Each cycle brings a new archetypal exploration, grounding ancient wisdom in contemporary practice. If this work calls to you—if you want to deepen your relationship with the goddesses who shape our spiritual landscape—MoonWise offers structured journal prompts, workbooks, and a community of practitioners walking this path together.
The goddess is still here. Still teaching. Still holding us through transformation. Join us in remembering.
Follow the Thread: Resources and Sources
For those wanting to explore further, here are some starting points:
Primary Sources and Translations:
- "The Exaltation of Inanna" by Enheduanna (various translations available, including Betty De Shong Meador's "Inanna, Lady of Largest Heart")

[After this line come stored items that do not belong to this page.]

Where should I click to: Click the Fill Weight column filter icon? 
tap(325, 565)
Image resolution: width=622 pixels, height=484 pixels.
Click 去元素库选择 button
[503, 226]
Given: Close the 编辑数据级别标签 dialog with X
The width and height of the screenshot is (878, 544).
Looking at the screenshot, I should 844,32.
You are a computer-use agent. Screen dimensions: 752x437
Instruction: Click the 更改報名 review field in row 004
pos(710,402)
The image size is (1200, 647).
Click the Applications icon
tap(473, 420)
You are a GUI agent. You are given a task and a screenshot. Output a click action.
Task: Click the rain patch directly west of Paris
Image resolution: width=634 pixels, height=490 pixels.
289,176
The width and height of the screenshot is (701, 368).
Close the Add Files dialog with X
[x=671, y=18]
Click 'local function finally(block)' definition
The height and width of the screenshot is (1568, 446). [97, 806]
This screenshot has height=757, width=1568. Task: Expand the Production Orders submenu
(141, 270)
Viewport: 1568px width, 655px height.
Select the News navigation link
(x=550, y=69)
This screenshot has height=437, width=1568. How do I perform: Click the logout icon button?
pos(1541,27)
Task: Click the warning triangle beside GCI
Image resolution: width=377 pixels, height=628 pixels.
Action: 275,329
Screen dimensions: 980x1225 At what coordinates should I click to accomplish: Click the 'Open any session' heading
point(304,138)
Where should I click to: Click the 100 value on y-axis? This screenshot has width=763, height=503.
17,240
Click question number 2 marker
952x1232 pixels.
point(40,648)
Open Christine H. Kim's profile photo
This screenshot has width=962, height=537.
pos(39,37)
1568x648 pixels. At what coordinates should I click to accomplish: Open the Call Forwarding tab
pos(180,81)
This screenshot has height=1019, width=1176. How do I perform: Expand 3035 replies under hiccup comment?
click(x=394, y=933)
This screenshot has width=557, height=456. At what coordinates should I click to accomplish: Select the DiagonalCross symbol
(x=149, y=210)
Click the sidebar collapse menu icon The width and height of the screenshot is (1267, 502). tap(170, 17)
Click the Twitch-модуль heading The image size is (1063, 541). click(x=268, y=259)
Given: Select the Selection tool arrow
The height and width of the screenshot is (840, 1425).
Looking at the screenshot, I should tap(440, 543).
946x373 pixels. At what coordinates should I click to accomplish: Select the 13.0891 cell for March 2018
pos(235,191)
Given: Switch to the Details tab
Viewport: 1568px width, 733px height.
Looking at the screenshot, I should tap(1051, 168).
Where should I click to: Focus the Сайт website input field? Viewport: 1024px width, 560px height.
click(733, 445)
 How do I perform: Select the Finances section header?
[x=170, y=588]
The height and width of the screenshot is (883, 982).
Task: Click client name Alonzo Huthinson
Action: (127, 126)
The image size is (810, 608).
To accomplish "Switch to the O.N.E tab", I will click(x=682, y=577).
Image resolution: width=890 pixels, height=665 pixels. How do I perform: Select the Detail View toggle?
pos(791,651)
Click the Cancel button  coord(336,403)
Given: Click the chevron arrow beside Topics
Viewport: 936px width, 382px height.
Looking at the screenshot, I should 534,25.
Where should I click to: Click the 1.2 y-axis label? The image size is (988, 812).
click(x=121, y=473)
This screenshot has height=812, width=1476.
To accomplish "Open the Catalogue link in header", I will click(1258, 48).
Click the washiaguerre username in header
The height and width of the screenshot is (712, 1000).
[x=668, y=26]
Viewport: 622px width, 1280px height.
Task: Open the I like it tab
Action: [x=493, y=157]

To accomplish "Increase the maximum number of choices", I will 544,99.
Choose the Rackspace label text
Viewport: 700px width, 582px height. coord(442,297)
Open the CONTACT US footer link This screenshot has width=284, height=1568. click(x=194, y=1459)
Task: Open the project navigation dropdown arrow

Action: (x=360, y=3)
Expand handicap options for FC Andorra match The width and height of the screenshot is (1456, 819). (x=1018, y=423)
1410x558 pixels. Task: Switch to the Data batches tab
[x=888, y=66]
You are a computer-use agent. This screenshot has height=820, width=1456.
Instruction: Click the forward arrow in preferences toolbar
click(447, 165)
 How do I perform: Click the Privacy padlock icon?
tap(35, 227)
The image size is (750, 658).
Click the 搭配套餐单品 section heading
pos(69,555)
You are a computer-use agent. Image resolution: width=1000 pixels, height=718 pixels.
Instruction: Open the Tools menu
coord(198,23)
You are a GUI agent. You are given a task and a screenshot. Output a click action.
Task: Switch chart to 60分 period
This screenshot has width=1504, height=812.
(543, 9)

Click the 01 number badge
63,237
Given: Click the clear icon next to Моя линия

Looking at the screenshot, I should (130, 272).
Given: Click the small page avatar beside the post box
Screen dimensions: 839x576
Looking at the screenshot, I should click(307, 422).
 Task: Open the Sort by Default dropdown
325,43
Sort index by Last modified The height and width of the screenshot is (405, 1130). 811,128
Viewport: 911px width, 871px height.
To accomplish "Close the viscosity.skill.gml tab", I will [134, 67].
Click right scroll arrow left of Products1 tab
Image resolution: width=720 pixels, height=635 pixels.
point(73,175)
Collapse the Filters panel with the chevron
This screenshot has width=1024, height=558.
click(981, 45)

- "Inanna, Queen of Heaven and Earth" by Diane Wolkstein and Samuel Noah Kramer
- The Electronic Text Corpus of Sumerian Literature (ETCSL) - free online access to Sumerian texts
Scholarly Works:
- "Inanna/Ishtar" entries in scholarly encyclopaedias and databases
- Ancient Mesopotamian Gods and Goddesses project (online resource)
Note on Sources: Most of our information about Inanna comes from texts written centuries after the Uruk period (primarily Ur III and Old Babylonian periods, 2100-1600 BCE). The earliest references are administrative tablets and iconography, not narrative texts. This means we're always working with material filtered through time, through empire, through the very syncretism we're trying to understand.
Approach all sources with awareness that we're reading goddesses through the lens of those who recorded them—priests, scribes, conquerors, and later, largely male archaeologists and scholars.
When working with a goddess this ancient, this layered, this vast, our own experience is a valid source. Trust what she shows you, even as you hold it alongside scholarly knowledge. Both matter. Both are real.